- _Provided records_:
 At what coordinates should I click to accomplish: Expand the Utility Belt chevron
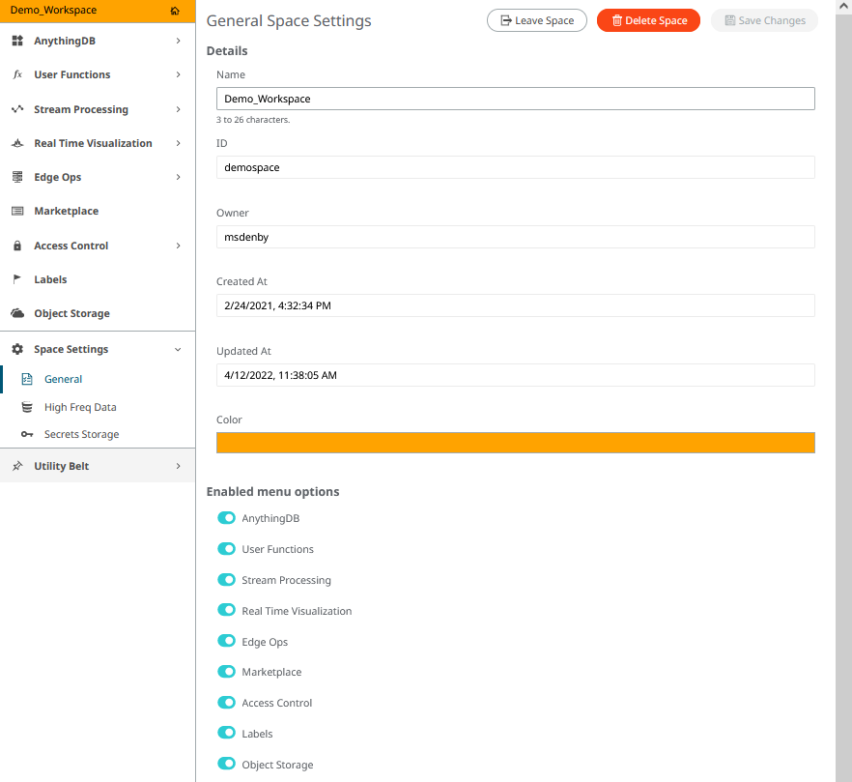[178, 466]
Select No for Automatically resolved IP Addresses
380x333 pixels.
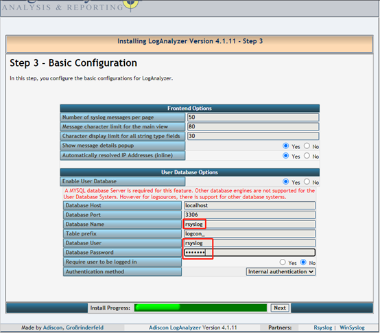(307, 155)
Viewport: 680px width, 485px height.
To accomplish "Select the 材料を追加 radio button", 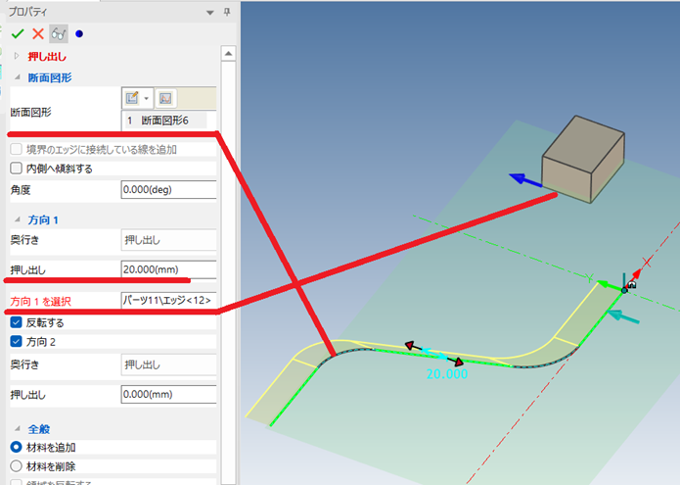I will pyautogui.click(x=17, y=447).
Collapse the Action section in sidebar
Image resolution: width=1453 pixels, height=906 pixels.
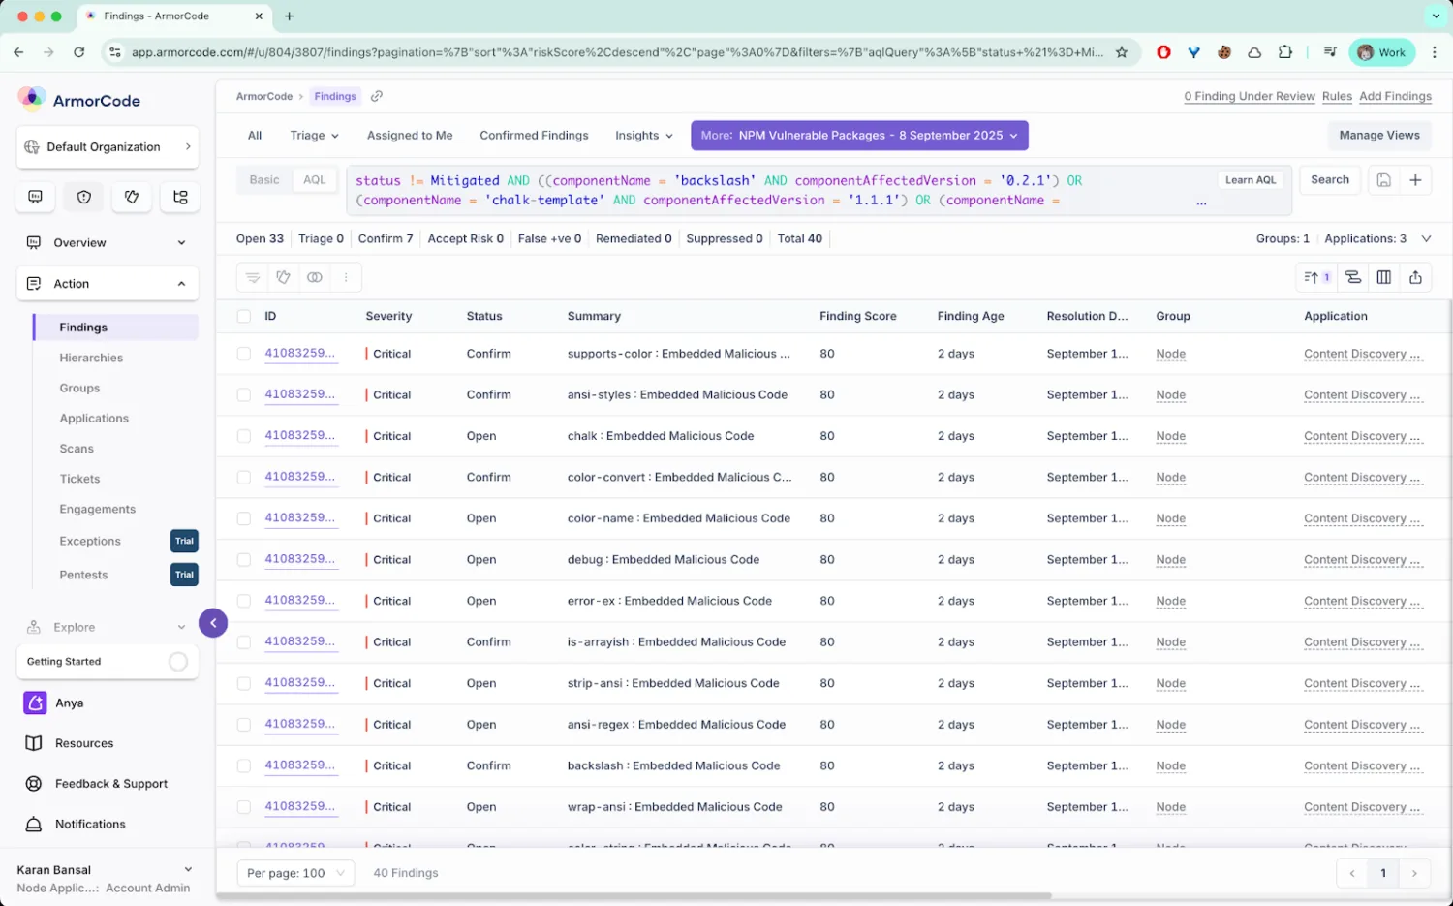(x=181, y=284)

- _Problem requirements_: Copy out exactly the lines that begin at the line with "Image resolution: width=1453" and end at the final line of the entries above. Leave out the pictures.

- _Exercise response_:
Image resolution: width=1453 pixels, height=906 pixels.
(x=181, y=284)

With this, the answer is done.